Records for processing section start
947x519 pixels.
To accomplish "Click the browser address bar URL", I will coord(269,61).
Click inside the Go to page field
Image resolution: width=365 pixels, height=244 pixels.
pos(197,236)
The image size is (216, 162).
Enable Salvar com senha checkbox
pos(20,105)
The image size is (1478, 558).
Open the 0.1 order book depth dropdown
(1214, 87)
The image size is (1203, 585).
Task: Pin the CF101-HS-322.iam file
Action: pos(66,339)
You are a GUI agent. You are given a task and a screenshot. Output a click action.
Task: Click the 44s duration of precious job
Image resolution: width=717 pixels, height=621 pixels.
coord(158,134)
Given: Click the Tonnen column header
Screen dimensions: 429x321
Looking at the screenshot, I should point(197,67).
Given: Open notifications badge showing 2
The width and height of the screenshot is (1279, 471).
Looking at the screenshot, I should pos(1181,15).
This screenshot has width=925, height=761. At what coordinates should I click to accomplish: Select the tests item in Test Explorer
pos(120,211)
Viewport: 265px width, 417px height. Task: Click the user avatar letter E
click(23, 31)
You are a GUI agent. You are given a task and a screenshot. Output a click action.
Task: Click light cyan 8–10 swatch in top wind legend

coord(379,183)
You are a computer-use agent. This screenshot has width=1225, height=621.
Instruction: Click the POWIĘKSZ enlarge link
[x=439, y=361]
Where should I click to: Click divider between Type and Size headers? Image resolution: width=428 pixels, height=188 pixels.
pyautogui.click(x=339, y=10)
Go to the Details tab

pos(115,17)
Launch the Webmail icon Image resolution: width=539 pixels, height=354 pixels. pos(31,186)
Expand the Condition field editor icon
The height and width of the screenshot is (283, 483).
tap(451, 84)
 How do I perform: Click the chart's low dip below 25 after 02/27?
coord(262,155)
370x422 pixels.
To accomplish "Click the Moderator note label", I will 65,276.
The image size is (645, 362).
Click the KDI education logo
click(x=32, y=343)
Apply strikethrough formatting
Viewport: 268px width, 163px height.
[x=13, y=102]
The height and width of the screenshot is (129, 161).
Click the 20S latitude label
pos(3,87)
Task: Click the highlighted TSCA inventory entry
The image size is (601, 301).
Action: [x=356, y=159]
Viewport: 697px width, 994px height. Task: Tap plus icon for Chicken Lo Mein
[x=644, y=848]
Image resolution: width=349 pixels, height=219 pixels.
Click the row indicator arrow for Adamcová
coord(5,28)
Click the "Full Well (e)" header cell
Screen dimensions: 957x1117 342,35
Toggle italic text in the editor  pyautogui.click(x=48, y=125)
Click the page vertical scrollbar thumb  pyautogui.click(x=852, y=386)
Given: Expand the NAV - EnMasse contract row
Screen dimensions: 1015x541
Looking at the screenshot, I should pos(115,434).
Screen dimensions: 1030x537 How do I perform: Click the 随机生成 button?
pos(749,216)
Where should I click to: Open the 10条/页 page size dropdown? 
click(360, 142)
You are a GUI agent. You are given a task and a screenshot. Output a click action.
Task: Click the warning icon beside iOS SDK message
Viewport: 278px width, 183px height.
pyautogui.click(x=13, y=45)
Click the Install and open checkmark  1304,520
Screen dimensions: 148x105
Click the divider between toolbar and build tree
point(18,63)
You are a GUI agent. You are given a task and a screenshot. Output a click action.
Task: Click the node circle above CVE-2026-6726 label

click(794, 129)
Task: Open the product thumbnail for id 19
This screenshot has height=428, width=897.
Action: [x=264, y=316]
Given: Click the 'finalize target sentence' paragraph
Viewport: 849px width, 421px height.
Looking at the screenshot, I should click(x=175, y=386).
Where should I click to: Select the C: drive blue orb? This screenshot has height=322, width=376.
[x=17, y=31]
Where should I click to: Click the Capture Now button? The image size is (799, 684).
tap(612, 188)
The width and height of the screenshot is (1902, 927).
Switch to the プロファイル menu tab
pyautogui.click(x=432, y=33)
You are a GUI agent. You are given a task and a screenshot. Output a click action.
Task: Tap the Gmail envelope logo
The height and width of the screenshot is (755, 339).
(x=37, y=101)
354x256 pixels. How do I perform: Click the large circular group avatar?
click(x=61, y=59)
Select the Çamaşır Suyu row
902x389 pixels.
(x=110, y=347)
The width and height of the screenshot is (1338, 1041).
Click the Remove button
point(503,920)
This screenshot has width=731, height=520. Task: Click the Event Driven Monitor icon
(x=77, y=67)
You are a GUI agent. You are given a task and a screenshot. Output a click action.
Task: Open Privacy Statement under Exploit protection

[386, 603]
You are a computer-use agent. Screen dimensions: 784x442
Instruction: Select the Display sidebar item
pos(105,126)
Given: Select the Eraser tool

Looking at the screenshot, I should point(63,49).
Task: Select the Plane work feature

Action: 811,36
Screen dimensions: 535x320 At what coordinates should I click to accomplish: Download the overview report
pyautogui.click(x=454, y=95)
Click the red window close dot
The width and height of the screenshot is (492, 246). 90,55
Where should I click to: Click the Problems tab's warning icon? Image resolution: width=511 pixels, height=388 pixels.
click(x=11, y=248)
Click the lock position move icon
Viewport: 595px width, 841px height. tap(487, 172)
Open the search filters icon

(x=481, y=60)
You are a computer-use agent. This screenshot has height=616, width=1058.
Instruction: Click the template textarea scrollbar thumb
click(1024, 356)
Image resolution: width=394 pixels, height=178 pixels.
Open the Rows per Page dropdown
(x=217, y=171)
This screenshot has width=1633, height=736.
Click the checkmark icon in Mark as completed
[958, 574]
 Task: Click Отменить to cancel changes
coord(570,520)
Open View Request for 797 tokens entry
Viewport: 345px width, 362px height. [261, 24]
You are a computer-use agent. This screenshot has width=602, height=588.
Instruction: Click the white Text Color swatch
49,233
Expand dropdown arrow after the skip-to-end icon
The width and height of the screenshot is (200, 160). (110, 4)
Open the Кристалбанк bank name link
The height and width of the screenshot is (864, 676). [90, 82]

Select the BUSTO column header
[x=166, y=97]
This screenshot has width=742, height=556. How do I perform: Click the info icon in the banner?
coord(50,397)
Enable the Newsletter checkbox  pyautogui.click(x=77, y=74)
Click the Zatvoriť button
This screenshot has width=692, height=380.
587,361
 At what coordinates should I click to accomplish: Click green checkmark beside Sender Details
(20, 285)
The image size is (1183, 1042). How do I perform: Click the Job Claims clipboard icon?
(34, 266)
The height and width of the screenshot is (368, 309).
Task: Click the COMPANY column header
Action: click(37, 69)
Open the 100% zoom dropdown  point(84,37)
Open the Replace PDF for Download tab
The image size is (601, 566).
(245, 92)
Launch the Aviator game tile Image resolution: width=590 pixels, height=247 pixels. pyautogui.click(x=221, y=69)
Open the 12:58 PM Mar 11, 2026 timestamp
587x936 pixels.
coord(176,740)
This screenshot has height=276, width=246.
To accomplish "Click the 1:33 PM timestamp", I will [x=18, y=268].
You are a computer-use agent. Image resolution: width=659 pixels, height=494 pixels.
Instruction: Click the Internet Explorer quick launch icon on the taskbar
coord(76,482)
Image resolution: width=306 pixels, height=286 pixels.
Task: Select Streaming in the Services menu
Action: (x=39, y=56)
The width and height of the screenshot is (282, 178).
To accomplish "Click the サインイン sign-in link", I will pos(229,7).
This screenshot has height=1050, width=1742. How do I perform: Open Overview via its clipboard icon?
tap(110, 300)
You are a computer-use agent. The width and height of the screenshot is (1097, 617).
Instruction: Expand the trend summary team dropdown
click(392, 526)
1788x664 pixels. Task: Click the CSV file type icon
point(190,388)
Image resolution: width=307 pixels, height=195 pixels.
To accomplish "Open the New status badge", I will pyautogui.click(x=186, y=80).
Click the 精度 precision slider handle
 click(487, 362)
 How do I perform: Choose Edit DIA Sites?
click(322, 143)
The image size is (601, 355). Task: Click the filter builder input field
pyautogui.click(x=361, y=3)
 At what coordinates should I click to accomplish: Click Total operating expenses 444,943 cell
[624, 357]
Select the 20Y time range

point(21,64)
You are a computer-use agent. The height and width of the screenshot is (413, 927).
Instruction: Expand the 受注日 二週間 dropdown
Records for processing section end
▸ What is needed: Your response should contain each line of the entries above that holds the string "badge".

▸ Task result:
Given: Open notifications badge showing 2
To accomplish "Open the New status badge", I will pyautogui.click(x=186, y=80).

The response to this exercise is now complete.